*SOURCE TEXT:*
######
The Supreme Judicial Court heard oral argument in SJC-13800 on whether time a juvenile spent confined in the Department of Youth Services should be credited against a suspended adult sentence imposed as part of a combination sentence.

The Supreme Judicial Court heard oral argument in SJC-13800 on whether time a juvenile spent confined in the Department of Youth Services should reduce the adult portion of a later combination sentence.

Attorney Lisa Lana, representing the appellant juvenile, told the court that Massachusetts jail-credit jurisprudence is rooted in "fundamental fairness" and that the unique features of juvenile law — including protections under Chapter 119, Section 53 — require courts to treat DYS confinement as creditable toward any later adult sentence. Lana said the sentencing scheme at issue is "unique" and argued that, in practice, the DYS commitment functions in ways similar to pretrial detention for the purposes of assessing liberty lost.
######
*MATERIAL:*
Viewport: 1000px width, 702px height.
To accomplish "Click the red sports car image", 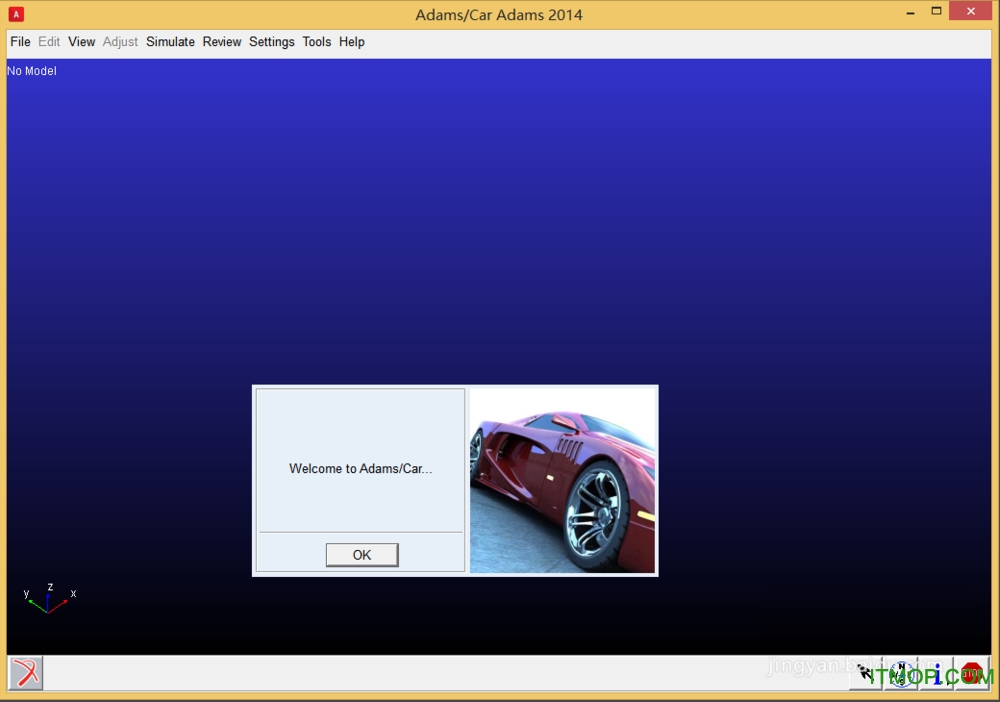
######
*PROBLEM TO SOLVE:* Reproduce word for word the part of the passage on the SJC-13800 oral argument that runs from "Attorney Lisa Lana, representing" to "assessing liberty lost.".

*WRITTEN RESPONSE:*
Attorney Lisa Lana, representing the appellant juvenile, told the court that Massachusetts jail-credit jurisprudence is rooted in "fundamental fairness" and that the unique features of juvenile law — including protections under Chapter 119, Section 53 — require courts to treat DYS confinement as creditable toward any later adult sentence. Lana said the sentencing scheme at issue is "unique" and argued that, in practice, the DYS commitment functions in ways similar to pretrial detention for the purposes of assessing liberty lost.